#### Goal of the exercise
Set down, word for word, the part of the Paul Laikin passage from "Returning home in" to "editor of Cracked.", including both ends.

*** Opening Passage provided ***

American comedy writer

Paul I. Laikin (October 24, 1927 – May 12, 2012) was an American comedy writer-editor for books, television, recordings, trading cards and magazines, including Mad and New York. Satirist Jay Lynch commented, "He was an important figure in the world of whatever that is, that Mad magazine, post-World War II satire thing." Publisher Jim Warren called him "one of the funniest minds in the world."

Born in Brooklyn, Laikin graduated in 1944 from James Madison High School. In 1945, he was drafted into the United States Army and sent to Germany, where he attained the rank of corporal while playing bugle calls for the troops. He was stationed at the former Dachau concentration camp (then a prison for Germans convicted of war crimes).

Returning home in 1947, he studied English at Columbia University and began writing for leading comedians, including Jackie Gleason, Milton Berle, Jan Murray, Ed Wynn and Alan King. In 1957, he started writing for Mad and later contributed to other humor magazines. He replaced Harvey Kurtzman as the editor of Jim Warren's Wildest Westerns magazine. For three years he was the editor of Cracked.

==Television==
During the 1960s, he was the head writer on several comedy game shows, including The Baby Game, Let's Play Post Office and Reach for the Stars.

==Books==
In 1962, Laikin teamed with cartoonist Mort Drucker on the highly successful JFK Coloring Book (Kanrom Publishers), which sold 2,500,000 copies, and was one of the earliest titles in the short-lived "adult coloring book" publishing fad of the early 1960s. Laikin and Drucker reunited in the 1980s, producing similarly themed coloring books on Ollie North and Ronald Reagan. Drucker described Laikin as "kind of quiet... He wasn't a forward kind of person, unless you got to know him," noting that he had "a good sense of humor and good knowledge of politics."

*** Closing Passage provided ***
*** Opening Entries shown ***

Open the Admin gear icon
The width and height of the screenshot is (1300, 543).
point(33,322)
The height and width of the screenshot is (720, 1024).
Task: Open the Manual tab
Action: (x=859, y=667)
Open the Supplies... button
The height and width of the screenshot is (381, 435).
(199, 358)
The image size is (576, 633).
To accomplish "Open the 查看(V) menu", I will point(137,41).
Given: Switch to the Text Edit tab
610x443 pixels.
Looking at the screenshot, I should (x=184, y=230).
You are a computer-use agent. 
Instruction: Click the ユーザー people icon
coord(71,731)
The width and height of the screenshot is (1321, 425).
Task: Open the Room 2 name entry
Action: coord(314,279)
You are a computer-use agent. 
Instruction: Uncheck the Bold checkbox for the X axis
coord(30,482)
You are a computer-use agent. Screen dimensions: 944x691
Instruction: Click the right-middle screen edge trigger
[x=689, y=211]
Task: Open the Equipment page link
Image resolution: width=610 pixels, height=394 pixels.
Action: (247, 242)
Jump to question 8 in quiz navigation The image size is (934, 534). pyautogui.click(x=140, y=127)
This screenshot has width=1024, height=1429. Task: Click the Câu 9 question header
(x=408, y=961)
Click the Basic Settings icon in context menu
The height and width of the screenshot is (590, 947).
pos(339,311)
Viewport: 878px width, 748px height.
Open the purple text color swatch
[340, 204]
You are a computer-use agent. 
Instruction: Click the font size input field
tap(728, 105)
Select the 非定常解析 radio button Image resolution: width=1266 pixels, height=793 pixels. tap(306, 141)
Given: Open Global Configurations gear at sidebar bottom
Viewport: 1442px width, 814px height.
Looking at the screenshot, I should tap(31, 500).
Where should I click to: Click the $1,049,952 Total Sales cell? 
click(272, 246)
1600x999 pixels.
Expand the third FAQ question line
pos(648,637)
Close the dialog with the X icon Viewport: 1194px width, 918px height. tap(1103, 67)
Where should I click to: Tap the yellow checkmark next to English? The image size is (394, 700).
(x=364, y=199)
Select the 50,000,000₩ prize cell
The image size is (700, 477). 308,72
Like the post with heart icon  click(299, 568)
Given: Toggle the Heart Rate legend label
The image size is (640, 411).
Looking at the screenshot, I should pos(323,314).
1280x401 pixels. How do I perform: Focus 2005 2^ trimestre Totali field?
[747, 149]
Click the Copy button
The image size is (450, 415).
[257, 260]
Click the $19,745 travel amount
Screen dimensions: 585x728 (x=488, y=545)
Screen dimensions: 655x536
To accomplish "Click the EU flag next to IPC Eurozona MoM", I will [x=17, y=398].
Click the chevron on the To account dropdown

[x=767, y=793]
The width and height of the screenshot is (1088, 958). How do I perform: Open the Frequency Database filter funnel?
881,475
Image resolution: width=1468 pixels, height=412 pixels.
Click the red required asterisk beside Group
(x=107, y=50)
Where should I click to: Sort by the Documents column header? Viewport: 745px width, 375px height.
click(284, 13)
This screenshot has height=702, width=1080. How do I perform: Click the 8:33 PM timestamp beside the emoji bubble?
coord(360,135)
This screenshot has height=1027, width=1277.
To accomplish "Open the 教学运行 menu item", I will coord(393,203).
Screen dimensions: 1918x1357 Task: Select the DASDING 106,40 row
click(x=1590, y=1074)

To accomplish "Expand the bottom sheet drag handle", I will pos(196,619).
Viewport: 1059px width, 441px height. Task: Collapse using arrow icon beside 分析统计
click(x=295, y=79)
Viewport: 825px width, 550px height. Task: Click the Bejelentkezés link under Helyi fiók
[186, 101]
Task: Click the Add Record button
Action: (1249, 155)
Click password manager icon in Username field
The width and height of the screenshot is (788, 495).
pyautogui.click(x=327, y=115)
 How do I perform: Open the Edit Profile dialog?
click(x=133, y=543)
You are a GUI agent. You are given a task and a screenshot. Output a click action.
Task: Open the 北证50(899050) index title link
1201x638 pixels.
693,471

*** Closing Entries shown ***

#### Result of this exercise
Returning home in 1947, he studied English at Columbia University and began writing for leading comedians, including Jackie Gleason, Milton Berle, Jan Murray, Ed Wynn and Alan King. In 1957, he started writing for Mad and later contributed to other humor magazines. He replaced Harvey Kurtzman as the editor of Jim Warren's Wildest Westerns magazine. For three years he was the editor of Cracked.